Rubin wrote the article after Azerbaijan's latest attack against Armenia proper at the point where Armenia is most narrow.

"While the Biden administration mantra is “diplomacy is back,” its inept diplomacy has poured fuel on the fire. The problem is a tendency to moral equivalence and false balance. Armenians and the Armenian Diaspora celebrated when the Biden administration formally recognized the Armenian Genocide. Two days, however, and without any forewarning to senators and representatives, Secretary of State Antony Blinken waived Section 907 of the Freedom Support Act. The waiver required that Blinken certify that the Azerbaijani government remained committed to settling its disputes with Armenia through diplomacy rather than military force. Azerbaijani dictator Ilham Aliyev, however, made clear that he viewed diplomacy with disdain. Not only did he humiliate the U.S. co-chair of the Minsk Group charged with brokering diplomacy, but he also repeatedly made territorial claims on Armenia proper. To waive Section 907 and allow aid to Azerbaijan was not only illegal under U.S. law, but also signaled to Aliyev that he could literally get away with murder," the scholar said.

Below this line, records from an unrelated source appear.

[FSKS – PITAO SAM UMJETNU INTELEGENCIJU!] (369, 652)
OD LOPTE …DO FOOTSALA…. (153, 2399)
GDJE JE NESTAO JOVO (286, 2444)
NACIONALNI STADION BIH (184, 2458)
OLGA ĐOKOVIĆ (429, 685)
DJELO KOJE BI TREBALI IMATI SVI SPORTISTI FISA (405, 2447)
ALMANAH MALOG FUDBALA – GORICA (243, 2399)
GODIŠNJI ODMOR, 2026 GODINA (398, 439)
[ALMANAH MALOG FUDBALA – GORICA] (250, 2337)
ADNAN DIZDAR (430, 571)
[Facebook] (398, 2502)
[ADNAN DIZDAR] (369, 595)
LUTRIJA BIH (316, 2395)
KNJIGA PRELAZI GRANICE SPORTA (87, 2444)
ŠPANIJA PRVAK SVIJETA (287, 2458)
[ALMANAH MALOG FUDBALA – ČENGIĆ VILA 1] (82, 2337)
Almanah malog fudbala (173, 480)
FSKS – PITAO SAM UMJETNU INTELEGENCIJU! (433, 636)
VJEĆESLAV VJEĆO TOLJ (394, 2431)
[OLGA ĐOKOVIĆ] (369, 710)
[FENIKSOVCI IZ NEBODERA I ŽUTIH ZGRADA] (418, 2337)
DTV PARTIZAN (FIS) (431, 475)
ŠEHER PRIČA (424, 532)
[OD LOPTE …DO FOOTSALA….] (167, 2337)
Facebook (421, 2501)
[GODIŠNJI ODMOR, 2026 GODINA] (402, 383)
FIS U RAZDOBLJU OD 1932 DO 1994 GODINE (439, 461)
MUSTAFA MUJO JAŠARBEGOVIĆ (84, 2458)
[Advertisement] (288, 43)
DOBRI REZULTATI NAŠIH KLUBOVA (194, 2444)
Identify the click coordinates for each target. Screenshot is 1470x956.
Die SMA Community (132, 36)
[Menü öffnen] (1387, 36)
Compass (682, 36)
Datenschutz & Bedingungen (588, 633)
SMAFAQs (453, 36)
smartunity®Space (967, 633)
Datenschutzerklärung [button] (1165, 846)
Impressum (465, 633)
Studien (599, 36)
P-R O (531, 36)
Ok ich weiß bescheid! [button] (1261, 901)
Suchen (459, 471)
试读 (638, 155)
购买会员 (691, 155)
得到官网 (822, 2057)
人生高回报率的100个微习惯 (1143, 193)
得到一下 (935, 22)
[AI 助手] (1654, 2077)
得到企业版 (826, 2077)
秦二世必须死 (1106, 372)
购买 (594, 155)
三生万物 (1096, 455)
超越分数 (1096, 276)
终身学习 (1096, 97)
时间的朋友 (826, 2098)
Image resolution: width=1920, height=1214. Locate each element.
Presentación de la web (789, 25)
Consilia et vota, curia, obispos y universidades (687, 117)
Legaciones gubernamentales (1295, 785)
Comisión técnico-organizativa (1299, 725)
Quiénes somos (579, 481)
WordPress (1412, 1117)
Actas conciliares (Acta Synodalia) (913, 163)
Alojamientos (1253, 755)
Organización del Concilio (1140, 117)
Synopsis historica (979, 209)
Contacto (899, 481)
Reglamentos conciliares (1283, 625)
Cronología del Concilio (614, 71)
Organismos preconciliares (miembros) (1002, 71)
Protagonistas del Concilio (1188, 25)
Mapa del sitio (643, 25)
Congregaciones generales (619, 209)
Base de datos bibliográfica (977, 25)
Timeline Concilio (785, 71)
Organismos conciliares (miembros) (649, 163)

"Diplomacy will never constrain dictators if they believe they face no consequence for their failure to abide by it. Parts of the border may be murky, but the Azerbaijani assault was into territory that was not under any credible dispute. Unless Blinken calls out Azerbaijani aggression, revokes the Section 907 waiver, and slaps Global Magnitsky Act sanctions on Aliyev and his top family members for their corruption, cultural desecration, and human rights violations, then Aliyev will only repeat the cycle of aggression. This would not only destabilize Armenia, put its people at risk for further genocide, and undermine its turn toward democracy, but it would also provide Russia an excuse to cement its grip over the region."